─── SOURCE DOCUMENT

Saturday, May 29, 2010

Really?

"Fortunately analysis is not the only way to resolve inner conflicts. Life itself still remains a very effective therapist."

Karen Horney


Alan Schatzberg, M.D., outgoing president of the APA, has presented a solution for what he sees as a major problem besetting the DSM-5 process, that is, excessive coziness with the common folk and their darned opinions:

"One thing we ought to consider is using more technical language. Our cardiology colleagues don't talk about heart attacks but use the term myocardial infarction. Hematologists are not attacked for including leukemia in their nomenclature, and they wouldn't think of giving it up for "way too many white cells disorder" (WTMWCD)! Why shouldn't we follow their lead? To my view, bulimia would be a better term than binge eating disorder. The latter was attacked by a prominent psychiatric critic as suggesting he could be diagnosed with the disorder after a heavy Thanksgiving dinner. Our language should indicate the severity of the possible impairment. Simiarly, temper dysregulation in children sounds too much like temper tantrums. They are not the same, but the use of the language is problematic. We need to be more serious about our terminology. In the end, we will get it right."

Yes, this is what ails contemporary psychiatry, the lack of abstruse terminology that will mystify and impress the hoi polloi (which wouldn't be a bad term for a mental disorder, come to think of it). Time to haul out the Latin and German dictionaries. American psychiatry's cardinal sin has been false modesty, and an unwillingness to stick its fingers into as many pies as possible. We need to be more aggressive in educating the purblind populace about the grave severity of their mental states, crying out for the local psychiatrist. We need to exaggerate the degree of our actual knowledge, for the good of our patients of course.

What is noteworthy about myocardial infarction, though, and countless other terms from other disciplines, is the useful work that the names do in indicating specific and potentially modifiable pathophysiology (in this case, the death of cardiac muscle cells). Unfortunately it's hard to think of a single psychiatric diagnostic term that has that level of specificity. Are neurologists wringing their hands over the term stroke, which seems to enjoy both wide general use and a meaningful clinical designation?

──────
─── RECORD SET

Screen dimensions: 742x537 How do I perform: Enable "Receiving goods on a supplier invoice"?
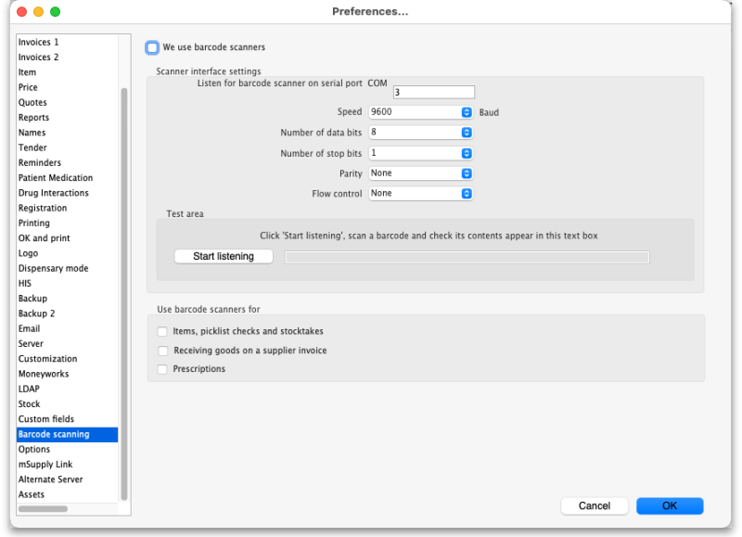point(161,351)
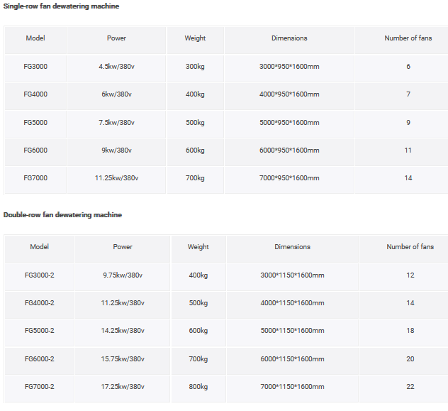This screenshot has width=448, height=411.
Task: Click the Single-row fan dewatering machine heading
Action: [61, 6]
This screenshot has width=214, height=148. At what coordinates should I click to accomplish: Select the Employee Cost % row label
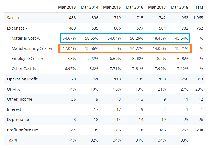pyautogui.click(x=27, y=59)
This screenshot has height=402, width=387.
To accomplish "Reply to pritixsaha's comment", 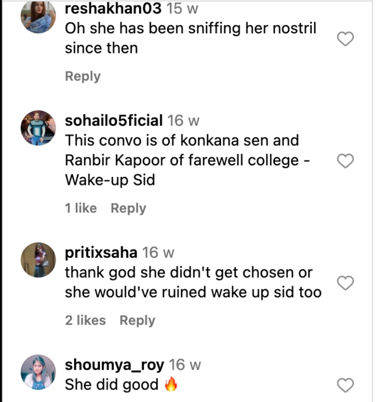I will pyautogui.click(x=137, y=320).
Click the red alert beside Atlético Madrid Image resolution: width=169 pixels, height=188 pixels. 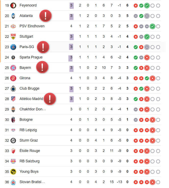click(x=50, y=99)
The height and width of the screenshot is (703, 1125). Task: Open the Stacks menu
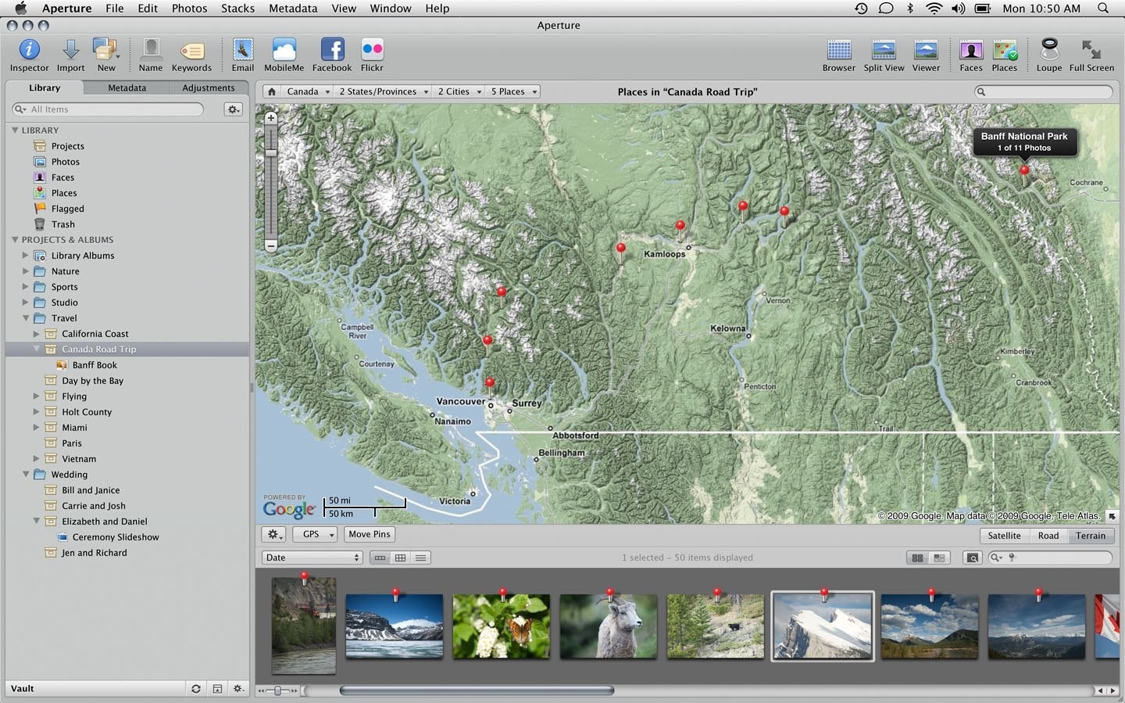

──────

**EXERCISES**
1/ Answer these questions about the blog post on psychiatric terminology, one line each:
(a) Whose words are quoted at the top of the post?
(b) Which term does Schatzberg consider better than binge eating disorder?
(c) What pathophysiology does the post say the term myocardial infarction indicates?
2/ Decide whether each statement agrees with the blog post on psychiatric terminology. Give yes or no and quote the words that settle it.
(a) Alan Schatzberg is the incoming president of the APA.
(b) The post says the term stroke has both wide general use and a meaningful clinical designation.
(c) The post says many psychiatric diagnostic terms match the specificity of myocardial infarction.
3/ Please carry on the blog post on psychiatric terminology from the point where it stops.
These items are separate from the blog post on psychiatric terminology.

**RESPONSES TO THE TASKS**
1/
(a) Karen Horney
(b) Bulimia
(c) The death of cardiac muscle cells

2/
(a) No: "outgoing president of the APA"
(b) Yes: "which seems to enjoy both wide general use and a meaningful clinical designation"
(c) No: "it's hard to think of a single psychiatric diagnostic term that has that level of specificity"

3/
This sounds like the kind of throat-clearing that might lead a psychiatrist to wear a white coat, which is about as useful on a shrink as it is on an accountant. Not really, of course, as perhaps a white coat would helpfully accentuate the placebo effect, as would the casual use of dumbfounding (if insignificant) expressions like amygdalar aberration, or hippocampal ischemia, or limbic encephalopathy. (Unless the patient starts laughing). Yes, melancholia sounds way cooler than depression, but apart from those of us who enjoy cool words, what would the former accomplish beyond self-importance?

4 comments:

Anonymous said...

The difference between a disorder referred to by its technical name and the same disorder referred to by its cosy colloquial name is that the former is more amenable to pharmaceutical intervention.

Retriever said...

Well done! You are so right...:)

And I always loved Karen Horney.

Will link.

Write more, write more.

The Alienist said...

I have to admit that I have mixed feelings about this one. I am concerned about the dilution of meaning of psychiatric terms as they become more popular among the general public. The most obvious example is the word "depression." The vagueness of this term leads some to inflate the severity of their condition ("I'm not happy, so I must have depression.") while allowing others to minimize the suffering of others ("There's nothing wrong with you...you're just a little depressed."). Unfortunately, some have worsened the problem by trying to make illnesses a badge of honor. Take the parent of an underachieving child. They may hear from some well meaning clinician that children with ADHD are bright, creative, and simply have a different way of learning. They think, "My child is bright. The way he smeared food on his sister was very creative. Obviously he has ADHD." The advantage of a specialized nomenclature would be that the terms we used would have a precise clinical meaning. Still, I think that it is far from certain that we can protect our terms from degradation through popular use. Our field of study is simply too interesting.

On the other hand, having terms that suggest a knowledge that we do not posses is of no help to our patients or to our profession.

Novalis said...

Thanks for your comment, and I see your point. I've long thought that the general medical issue most similar to the anxiety and depression that are the heart of psychiatry is chronic pain, which also exists on a continuum ranging from the trivial to the appalling.

It's just difficult to specify (and by implication, to wrest from casual common parlance) phenomena that exist on such a smooth spectrum from clear pathology to arguable normality. "Cancer" is no longer a recondite term, but no one speaks of it casually, because with rare exceptions (otherwise healthy older men with prostate neoplasms perhaps) it is clearly demarcated from the realm of health.